Ex-president of Eagles, Browns still has passion for NFL

Joe Banner. (Photo by Brian Killian/NFLPhotoLibrary)
Joe Banner. (Photo by Brian Killian/NFLPhotoLibrary)Read more(Photo by Brian Killian/NFLPhotoLibrary)

SOUTH BEACH, Fla. - Joe Banner wears banishment well.

Seated at a window table inside a Miami trattoria where he knows all of the maitre d's witticisms, Banner is bearded and robust. The shaven, sallow shark who ruthlessly ran the Eagles for 18 years is gone. He enters his sixth decade with dignity.

He and his wife, Helaine, will be empty-nesters in 3 months. They have rented a house near Philadelphia where their youngest, Jon, is finishing school, but they are borrowing a friend's high-rise condo here this entire month. Any given day, Joe Banner might rub elbows with Oprah or J-Lo or Julia Roberts.

It is a place that, in the past, they have used as a weekend getaway. Now, every day is a weekend for Joe Banner, bronzed and beatific.

That's right: He has a tan. It looks darker when he smiles.

That's right: Joe Banner is smiling.

He is happy.

Isn't he?

It is almost unnerving, seeing Joe Banner in loose-fitting jeans and untied sneakers, eating $75 veal one block south of Club Madonna.

It is almost unsettling to see him completely at ease.
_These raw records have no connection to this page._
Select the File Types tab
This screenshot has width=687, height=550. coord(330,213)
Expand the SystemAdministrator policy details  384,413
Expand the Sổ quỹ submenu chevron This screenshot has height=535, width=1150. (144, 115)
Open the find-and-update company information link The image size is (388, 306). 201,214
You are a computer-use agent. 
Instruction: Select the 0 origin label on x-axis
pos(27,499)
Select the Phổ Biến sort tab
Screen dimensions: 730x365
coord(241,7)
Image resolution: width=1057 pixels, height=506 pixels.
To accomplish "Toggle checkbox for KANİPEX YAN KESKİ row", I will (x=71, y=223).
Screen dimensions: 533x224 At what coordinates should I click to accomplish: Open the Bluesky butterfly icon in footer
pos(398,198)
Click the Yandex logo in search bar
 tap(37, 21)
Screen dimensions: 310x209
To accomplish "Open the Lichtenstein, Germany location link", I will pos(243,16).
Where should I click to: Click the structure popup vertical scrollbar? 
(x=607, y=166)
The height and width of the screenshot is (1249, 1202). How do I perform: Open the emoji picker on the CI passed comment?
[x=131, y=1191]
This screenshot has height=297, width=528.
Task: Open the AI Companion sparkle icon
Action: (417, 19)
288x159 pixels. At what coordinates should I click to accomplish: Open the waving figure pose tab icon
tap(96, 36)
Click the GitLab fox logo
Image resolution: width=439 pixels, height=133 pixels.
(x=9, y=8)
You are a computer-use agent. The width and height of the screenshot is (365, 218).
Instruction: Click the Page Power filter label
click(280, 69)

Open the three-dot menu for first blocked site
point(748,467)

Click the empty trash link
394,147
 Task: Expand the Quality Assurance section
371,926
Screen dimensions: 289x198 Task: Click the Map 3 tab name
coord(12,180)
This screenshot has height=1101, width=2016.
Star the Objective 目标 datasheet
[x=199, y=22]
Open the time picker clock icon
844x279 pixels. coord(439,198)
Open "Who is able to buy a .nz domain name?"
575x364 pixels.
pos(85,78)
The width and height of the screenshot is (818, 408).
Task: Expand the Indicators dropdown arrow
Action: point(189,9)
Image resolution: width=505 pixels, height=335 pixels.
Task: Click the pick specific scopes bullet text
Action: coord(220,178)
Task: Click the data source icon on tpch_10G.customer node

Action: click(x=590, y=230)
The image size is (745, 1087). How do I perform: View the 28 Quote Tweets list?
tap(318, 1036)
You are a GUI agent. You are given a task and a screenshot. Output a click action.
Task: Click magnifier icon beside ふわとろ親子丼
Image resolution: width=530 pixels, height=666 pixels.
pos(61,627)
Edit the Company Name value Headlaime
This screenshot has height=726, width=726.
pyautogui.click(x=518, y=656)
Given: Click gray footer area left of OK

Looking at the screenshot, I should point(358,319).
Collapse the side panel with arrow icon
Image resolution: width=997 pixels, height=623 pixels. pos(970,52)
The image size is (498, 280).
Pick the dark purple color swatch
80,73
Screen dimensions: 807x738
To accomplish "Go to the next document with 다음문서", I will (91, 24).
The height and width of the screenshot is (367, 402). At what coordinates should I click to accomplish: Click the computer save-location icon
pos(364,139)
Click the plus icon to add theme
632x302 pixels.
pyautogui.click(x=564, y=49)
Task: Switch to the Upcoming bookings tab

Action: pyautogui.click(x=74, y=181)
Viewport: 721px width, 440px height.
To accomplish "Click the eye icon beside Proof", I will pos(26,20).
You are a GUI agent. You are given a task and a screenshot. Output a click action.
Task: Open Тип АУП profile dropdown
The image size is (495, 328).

For 20 years Banner preyed on overmatched agents and groomed money men. He always liked fine food, but, more often, he ordered greasy pizza and stuffed sandwiches to his offices because there always was one more deal to be done.

Now, Joe Banner says he wants to be left alone. He lived modestly when he worked for Jeffrey Lurie, and he will be paid by Browns owner Jimmy Haslam for 3 more years; he says he doesn't need to work.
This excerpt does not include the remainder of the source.